Video
Author(s):
Scott T. Tagawa, MD, discusses trials exploring 177Lu-PSMA-617 in settings earlier than it’s FDA-approved indication for patients with heavily pretreated metastatic castration-resistant prostate cancer.
Scott T. Tagawa, MD, MS, FACP, discusses ongoing trials exploring 177Lu-PSMA-617 (177Lu-PSMA-617; lutetium Lu 177 vipivotide tetraxetan; Pluvicto) in settings earlier than it’s currently approved FDA indication.
Based on findings from the VISION trial, the FDA approved 177Lu-PSMA-617 in 2022 for the treatment of patients with PSMA-positive metastatic castration-resistant prostate cancer (mCRPC) who have been treated with androgen receptor pathway inhibition and taxane-based chemotherapy.
Tagawa is an associate professor of clinical medicine and clinical urology and medical director of the Genitourinary Oncology Research Program at Weill Cornell Medicine in New York City.
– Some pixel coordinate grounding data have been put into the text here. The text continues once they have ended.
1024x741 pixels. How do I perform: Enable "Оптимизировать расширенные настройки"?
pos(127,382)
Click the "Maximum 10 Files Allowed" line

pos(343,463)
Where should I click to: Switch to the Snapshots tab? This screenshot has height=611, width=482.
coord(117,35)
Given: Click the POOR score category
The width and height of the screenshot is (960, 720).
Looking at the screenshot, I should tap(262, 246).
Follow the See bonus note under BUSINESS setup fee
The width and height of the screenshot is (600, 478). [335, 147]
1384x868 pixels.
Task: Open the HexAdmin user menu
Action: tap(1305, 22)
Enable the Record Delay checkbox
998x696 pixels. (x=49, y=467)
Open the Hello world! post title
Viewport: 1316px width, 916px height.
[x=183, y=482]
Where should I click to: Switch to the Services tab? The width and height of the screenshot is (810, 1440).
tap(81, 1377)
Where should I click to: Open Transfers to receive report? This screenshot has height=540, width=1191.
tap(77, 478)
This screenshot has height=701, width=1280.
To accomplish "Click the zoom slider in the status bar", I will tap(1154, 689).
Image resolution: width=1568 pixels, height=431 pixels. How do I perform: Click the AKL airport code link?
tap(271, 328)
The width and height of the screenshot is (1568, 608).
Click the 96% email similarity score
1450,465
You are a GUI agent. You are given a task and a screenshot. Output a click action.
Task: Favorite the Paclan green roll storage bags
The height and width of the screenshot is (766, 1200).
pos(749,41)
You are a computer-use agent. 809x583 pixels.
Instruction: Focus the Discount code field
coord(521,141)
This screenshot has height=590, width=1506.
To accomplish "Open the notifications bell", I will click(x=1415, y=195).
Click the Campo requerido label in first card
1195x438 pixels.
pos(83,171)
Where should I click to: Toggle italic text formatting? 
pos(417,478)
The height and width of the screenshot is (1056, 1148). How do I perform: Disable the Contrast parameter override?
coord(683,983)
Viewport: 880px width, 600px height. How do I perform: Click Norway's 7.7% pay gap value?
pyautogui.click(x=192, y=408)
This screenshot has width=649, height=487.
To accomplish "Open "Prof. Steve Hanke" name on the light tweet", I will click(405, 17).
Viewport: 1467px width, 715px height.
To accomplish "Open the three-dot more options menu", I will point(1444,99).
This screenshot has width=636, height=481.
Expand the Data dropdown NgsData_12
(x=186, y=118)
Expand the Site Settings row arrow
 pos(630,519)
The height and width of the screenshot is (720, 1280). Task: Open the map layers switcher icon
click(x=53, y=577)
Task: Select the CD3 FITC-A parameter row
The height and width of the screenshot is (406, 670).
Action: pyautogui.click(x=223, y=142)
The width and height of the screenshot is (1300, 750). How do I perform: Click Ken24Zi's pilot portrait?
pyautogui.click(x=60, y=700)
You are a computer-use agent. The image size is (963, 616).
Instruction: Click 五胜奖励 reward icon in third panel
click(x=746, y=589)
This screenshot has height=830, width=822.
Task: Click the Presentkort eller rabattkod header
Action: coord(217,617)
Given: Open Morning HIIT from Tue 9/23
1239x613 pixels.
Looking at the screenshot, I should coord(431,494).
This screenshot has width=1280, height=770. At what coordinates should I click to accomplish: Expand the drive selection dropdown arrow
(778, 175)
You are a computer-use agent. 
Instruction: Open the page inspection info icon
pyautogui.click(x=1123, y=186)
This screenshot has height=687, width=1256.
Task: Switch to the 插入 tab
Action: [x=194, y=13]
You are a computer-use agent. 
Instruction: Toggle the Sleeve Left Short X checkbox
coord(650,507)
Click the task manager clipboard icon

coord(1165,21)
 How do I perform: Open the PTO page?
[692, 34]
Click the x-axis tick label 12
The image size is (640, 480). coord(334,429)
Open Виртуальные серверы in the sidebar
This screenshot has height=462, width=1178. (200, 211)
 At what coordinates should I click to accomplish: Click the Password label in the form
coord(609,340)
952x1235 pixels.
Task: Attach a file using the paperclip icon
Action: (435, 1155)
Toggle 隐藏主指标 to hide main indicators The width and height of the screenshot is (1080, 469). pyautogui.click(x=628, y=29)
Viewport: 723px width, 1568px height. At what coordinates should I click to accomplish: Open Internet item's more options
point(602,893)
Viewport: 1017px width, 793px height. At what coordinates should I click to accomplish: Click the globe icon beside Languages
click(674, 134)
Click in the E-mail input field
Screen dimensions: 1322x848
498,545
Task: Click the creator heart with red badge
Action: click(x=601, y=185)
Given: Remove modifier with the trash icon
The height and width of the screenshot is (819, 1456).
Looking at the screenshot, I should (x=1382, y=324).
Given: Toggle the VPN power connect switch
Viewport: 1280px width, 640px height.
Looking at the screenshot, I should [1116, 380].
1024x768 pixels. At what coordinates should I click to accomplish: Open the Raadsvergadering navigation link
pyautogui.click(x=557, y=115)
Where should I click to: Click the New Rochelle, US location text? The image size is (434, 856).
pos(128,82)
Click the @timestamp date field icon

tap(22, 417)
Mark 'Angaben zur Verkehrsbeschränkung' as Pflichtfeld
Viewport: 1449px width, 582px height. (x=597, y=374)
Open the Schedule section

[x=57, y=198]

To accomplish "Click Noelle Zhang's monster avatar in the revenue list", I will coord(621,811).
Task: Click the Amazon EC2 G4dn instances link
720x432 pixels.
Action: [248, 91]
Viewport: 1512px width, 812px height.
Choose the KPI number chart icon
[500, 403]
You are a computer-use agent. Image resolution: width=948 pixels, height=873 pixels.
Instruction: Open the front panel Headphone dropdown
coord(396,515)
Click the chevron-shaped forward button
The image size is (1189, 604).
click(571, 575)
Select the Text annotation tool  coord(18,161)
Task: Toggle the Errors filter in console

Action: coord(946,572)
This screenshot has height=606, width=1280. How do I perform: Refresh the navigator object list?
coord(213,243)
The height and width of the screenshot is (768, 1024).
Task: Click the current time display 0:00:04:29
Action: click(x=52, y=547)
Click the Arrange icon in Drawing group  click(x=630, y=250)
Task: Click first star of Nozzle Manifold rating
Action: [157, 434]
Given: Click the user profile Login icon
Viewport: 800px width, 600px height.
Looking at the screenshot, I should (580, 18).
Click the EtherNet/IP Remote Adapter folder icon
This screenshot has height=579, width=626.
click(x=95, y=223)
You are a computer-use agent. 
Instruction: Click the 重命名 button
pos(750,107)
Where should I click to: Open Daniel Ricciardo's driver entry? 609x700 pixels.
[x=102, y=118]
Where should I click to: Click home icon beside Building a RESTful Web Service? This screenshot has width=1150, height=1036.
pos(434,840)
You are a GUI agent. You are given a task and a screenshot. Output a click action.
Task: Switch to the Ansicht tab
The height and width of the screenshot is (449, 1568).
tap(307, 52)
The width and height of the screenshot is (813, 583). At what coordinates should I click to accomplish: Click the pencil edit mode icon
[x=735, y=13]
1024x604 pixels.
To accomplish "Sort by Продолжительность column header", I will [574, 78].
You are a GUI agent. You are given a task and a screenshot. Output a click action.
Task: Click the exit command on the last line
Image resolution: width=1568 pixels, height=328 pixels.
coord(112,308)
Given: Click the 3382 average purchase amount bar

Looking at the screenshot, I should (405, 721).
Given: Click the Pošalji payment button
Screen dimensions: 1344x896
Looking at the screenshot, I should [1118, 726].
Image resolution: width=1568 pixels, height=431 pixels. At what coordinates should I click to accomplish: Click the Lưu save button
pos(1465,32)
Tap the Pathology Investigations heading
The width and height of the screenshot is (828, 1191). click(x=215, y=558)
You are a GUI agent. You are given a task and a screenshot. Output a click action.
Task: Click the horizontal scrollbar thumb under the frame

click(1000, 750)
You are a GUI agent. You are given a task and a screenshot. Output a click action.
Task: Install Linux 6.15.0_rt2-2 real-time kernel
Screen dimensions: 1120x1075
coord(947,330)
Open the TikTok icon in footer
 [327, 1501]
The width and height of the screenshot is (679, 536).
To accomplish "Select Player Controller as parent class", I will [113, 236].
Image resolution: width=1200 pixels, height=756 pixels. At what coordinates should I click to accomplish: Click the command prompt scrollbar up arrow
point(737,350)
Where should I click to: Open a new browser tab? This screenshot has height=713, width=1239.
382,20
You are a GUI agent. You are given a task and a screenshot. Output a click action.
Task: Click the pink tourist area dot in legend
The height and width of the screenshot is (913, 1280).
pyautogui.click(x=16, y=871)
He is also an assistant attending physician on the Cornell campus at New York-Presbyterian Hospital.
Transcript
Researchers are exploring 177Lu-PSMA-617 in earlier settings than it’s approved indication. For example, the PSMAfore (NCT04689828) trial has already read out, at least in press release form. So that is in chemo-naive mCRPC after 1 line of AR pathway inhibitor. The trial is exploring 177Lu-PSMA-617 in PSMA selected patients vs a second AR pathway inhibitor. The primary end point is radiographic progression-free survival (rPFS). Of note, the study allows for crossover. We know by the press release that the trial is positive, and hopefully we'll see the data in a few months.
And then there are also 2 other randomized studies—one randomized phase 2 and one randomized phase 3—moving another disease state earlier into the castration-sensitive or hormone-sensitive population. The phase 3, called PSMAddition (NCT04720157), is ADT plus AR pathway inhibitor, with essentially early vs delayed 177Lu-PSMA-617. The primary end point is rPFS and it also allows for crossover.
The phase 2 trial is from an Australian group that is looking at ADT/docetaxel in alone or in a sequential fashion with 177Lu-PSMA-617.
So, 177Lu-PSMA-617 looks like it's marching forward, like we do with a lot of our successfuldrugs, and I think that will further shift the treatment paradigm.